Il convient cependant de relever que le service de la Formation professionnelle du ministère de l’Education nationale, de la Formation professionnelle et des Sports constitue un des services étatiques et que l’activité reprise est dorénavant exercée sous la forme d’un service public administratif et, partant selon les règles de droit public, c’est-à-dire que la reprise de l’entité économique dont il est question en cause n’est réalisable que dans la limite de sa compatibilité avec les règles de droit public qui préexistent et auxquelles l’Etat administrateur ne saurait déroger.
Or, la rémunération des employés de l’Etat n’est pas librement négociable, mais elle est directement fonction d’une réglementation impérative à laquelle les personnes de droit public ne peuvent pas déroger en recrutant de nouveaux employés.
L’ensemble des considérations qui précèdent amène le tribunal à conclure que l’intéressée aurait pu ou pourrait qualifier la diminution de sa rémunération résultant directement du transfert comme constituant une modification substantielle des conditions de travail à son détriment - pareille qualification ayant cependant inéluctablement pour conséquence qu’il y ait résiliation du contrat de travail, certes du fait de l’employeur -, mais pareille qualification n’est pas de nature à justifier la demande formulée par l’intéressée tendant à conserver sa relation de travail tout en bénéficiant de sa rémunération antérieure, c’est-à-dire à justifier que le tribunal lui reconnaisse le bénéficie d’un avantage qui se heurte au statut de droit administratif des employés de l’Etat.
Il s’ensuit que le moyen et la prétention formulée par la demanderesse ne sont pas fondés.

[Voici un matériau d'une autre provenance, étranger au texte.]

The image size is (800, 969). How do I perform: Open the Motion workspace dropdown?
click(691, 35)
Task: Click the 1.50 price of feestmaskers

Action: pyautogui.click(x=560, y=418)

En second lieu, la demanderesse a encore invoqué, à l’appui de sa prétention une violation de l’article 37 de la loi du 24 mai 1989, précitée.
Force est encore de constater que même abstraction faite de toutes considérations d’applicabilité de cette disposition face aux dispositions spécifiques prévues en la matière par la réglementation publique, sur base des mêmes considérations que ci-avant développées, le non-respect de la disposition invoquée ne saurait justifier que la demanderesse obtienne le maintien de sa rémunération antérieure. Or, comme la demanderesse ne sollicite pas que sa relation de travail soit considérée comme résiliée, mais que comme dans le cadre de son précédent moyen, son recours tend à la conservation de sa relation de travail avec maintien de son statut antérieur à sa reprise par l’Etat, le tribunal doit rejeter la demande pour manquer en droit.
Il s’ensuit que la demanderesse doit être déboutée de son recours.
Enfin, la demande en allocation d’une indemnité de procédure de 120.000.- francs formulée par la demanderesse est à rejeter comme n’étant pas fondée, étant donné qu’elle a succombé dans ses prétentions.
Par ces motifs, le tribunal administratif, deuxième chambre, statuant contradictoirement;
reçoit le recours en réformation en la forme;
au fond, le déclare non justifié et en déboute;
déclare le recours en annulation irrecevable:
rejette la demande en allocation d’une indemnité de procédure;
condamne la partie demanderesse aux frais.
Ainsi jugé par:
M. Ravarani, président, M. Campill, premier juge, Mme Lamesch, juge, et lu à l’audience publique du 13 mars 2002, par le président, en présence de M. Legille, greffier.